The Scapegoat Archetype
frost_indri
frost_indri at yahoo.com
Thu Jan 29 21:39:14 UTC 2004
No: HPFGUIDX 89925
Janet:
<snip>
> I think that's one of the reason the whole Harry Potter series is
so
> appealing to so many age groups: J.K. has a good grasp on
universal
> archetypal themes.
>
> Thoughts?
Frost:
Actually, for me it is that she doesn't stick with the archetypes.
Yes, a lot of the characters have similarities, but they often break
free of them. If she stuck through with archetypes (which is a
dumbing and destroying plague upon fantasy writing) we wouldn't be
here arguing about who (or what) Snape is, or whether or not Harry
will be good or evil, or live or die or be destroyed. We wouldn't
be so suspicious of Dumbledore, we would know that Ron was always by
Harry's side.
I think that the archetypes pervade our society. When we see a
hero, we expect the good buddy that will stick through thick and
thin. We expect there to be a mentor, we expect a nemesis. I think
JKR has all of those in the books, but then she takes it and makes
it her own. Snape fits no archetype that I can think of, and I
think he is a extremely post-modern character. Harry is not, as Dr.
Zipes puts it, the perfect male role-model. His boy-scout days are
over, as we can see with his unreasoning and selfish hate of Snape
at the end of OoP. He thinks that he'll never forgive Snape. What
does he have to forgive Snape for? Snape responded to Harry's plea
the only way he could, considering how dangerous his Order work is.
(not that we really know WHAT it is, just that it's required of him
to hide his membership, and what side he is on.) It was because of
Snape's actions that Harry and the DA members were rescued from
certain defeat. (In essence, he called in the Calvary). And now
Dr. Zipes' "perfect" Harry hates him, because he needs someone to
pin Sirius's death on, and he can't accept that something's don't
have blame, or that sometimes everyone is at fault.
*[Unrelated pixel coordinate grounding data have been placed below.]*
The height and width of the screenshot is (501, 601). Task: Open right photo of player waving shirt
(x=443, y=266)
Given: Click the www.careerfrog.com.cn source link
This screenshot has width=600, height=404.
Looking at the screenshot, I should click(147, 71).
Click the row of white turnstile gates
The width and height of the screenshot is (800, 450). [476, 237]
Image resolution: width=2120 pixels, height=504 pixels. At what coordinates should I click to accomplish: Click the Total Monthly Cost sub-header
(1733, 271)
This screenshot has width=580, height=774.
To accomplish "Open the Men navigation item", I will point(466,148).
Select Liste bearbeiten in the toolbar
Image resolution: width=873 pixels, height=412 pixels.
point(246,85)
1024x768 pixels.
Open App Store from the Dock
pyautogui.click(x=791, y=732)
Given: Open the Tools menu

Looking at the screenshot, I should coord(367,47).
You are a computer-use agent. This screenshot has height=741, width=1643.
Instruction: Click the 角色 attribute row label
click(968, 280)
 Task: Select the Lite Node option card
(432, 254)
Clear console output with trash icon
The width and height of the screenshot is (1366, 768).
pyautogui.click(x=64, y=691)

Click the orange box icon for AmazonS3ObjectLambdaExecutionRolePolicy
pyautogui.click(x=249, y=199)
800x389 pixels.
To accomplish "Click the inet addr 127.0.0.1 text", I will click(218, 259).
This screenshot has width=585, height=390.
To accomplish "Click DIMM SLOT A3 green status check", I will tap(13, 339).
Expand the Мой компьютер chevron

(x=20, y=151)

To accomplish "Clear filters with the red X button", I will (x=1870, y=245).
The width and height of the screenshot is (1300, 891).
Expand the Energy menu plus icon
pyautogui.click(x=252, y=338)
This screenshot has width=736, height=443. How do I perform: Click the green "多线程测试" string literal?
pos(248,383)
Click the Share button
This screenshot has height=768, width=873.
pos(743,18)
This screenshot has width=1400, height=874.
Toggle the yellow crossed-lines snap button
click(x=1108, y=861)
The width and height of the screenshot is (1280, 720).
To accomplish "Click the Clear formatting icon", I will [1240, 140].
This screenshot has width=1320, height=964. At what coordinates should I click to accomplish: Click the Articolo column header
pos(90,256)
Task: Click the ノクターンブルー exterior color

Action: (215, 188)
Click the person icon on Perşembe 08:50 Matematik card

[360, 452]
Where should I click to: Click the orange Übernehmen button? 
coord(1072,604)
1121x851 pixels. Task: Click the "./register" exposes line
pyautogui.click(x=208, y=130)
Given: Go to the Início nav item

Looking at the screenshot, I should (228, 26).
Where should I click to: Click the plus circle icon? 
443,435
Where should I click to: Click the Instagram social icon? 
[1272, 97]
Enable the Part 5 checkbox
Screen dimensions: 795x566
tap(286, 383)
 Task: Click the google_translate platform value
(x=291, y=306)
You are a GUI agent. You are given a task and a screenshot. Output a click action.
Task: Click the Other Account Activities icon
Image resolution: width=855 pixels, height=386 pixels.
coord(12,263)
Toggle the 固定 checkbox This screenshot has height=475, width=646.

Archetypes aren't people. Archetypes are symbols. Harry is not
a symbol. This isn't a morality play. This isn't an allegory.
There is no Red Crosse Knight who comes charging in on his white
horse to face the dragon Temptation. If ever there were archetypes
in the story, the characters wore the robes awkwardly, with the
sleeves slipping off the shoulders, and their respective shields
dragging on the ground. By now I think they have rather lost them.
In summery of my statement: Yes, there is a loose framework of
archetypes, but what is there is a mere ghost of those archetypes:
insubstantial not effecting the "real" world.